Given that several scientists have provided those warnings, and only about 6% of scientists in this country are Republicans, I think that's a delusional and paranoid idea.

Having one less child has a greater impact on fewer carbon emissions than NEVER driving a car and never flying on a plane, combined, at least with current technologies and government policies.
https://www.theguardian.com/environment/2017/jul/12/want-to-fight-climate-change-have-fewer-children

And later comments in that same thread of tweets implies that global warming concerns arose out of racist concerns too.

The Magistrate

(95,244 posts)
4. It Was Pretty Obvious, Sir
Mon Sep 20, 2021, 06:57 PM
Sep 2021

It was the looming hordes of people massing in India and China, mostly got early devotees so excited.


'Consider the opening scene of The Population Bomb. It describes a cab ride that Ehrlich and his family experienced in Delhi. In the “ancient taxi,” its seats “hopping with fleas,” the Ehr­lichs entered “a crowded slum area.”

The streets seemed alive with people. People eating, people washing, people sleeping.
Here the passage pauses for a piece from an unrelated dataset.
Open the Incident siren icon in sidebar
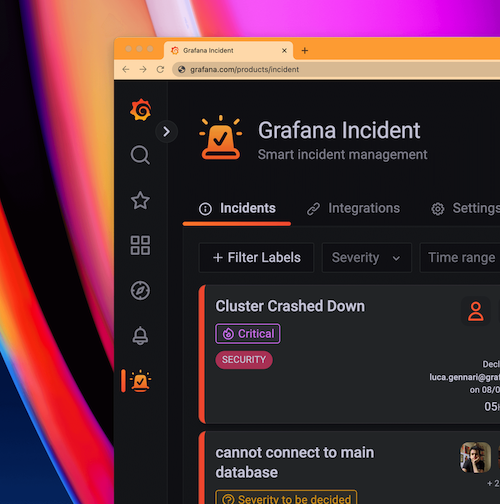The height and width of the screenshot is (504, 500). pos(140,381)
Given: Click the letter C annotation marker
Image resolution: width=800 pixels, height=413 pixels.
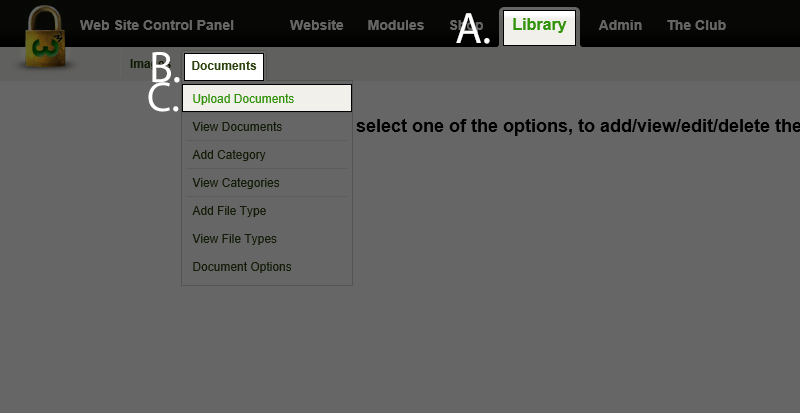Looking at the screenshot, I should (x=163, y=98).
People visiting, arguing, and screaming. People thrust their hands through the taxi window, begging. People defecating and urinating. People clinging to buses. People herding animals. People, people, people, people. . . . [S]ince that night, I’ve known the feel of overpopulation.

The Ehrlichs took the cab ride in 1966. How many people lived in Delhi then? A bit more than 2.8 million, according to the United Nations. By comparison, the 1966 population of Paris was about 8 million. No matter how carefully one searches through archives, it is not easy to find expressions of alarm about how the Champs-Élysées was “alive with people.” Instead, Paris in 1966 was an emblem of elegance and sophistication.'

https://www.smithsonianmag.com/innovation/book-incited-worldwide-fear-overpopulation-180967499/

Buckeye_Democrat

(14,853 posts)
6. That might've been well-received by racists at the time.
Mon Sep 20, 2021, 07:18 PM
Sep 2021

I was a baby when that book was published. Never read it, and I don't intend to ever read it.

But it's a little worrisome to me that anyone would even imply that global warming concerns are simply a consequence of racism.

There would need to be an overwhelming number of racists among climatologists today. And scientists like Neil Degrasse Tyson would need to be "in on it" as well.

It strikes me as a Republican-industrialist dream, pushing those kinds of ideas.

The Magistrate

(95,244 posts)
2. True Then, Ma'am, True Now
Mon Sep 20, 2021, 06:54 PM
Sep 2021



"This pretense of not knowing what any idiot knows has come to dominate our political discourse."



FakeNoose

(32,628 posts)
5. Easy call - that was the year Detroit burned down
Mon Sep 20, 2021, 07:03 PM
Sep 2021

Very bad race riots for weeks: shootings, lootings, fires, people evacuating their homes because of the danger. The National Guard had to quell the disturbances. It was bad. Detroit wasn't the only riot that year, but it was the worst.

It's too bad Lyndon Johnson didn't release this report. It might have made a big difference in the country. It might have turned our attention away from Vietnam, and people might have taken a greater interest in domestic issues.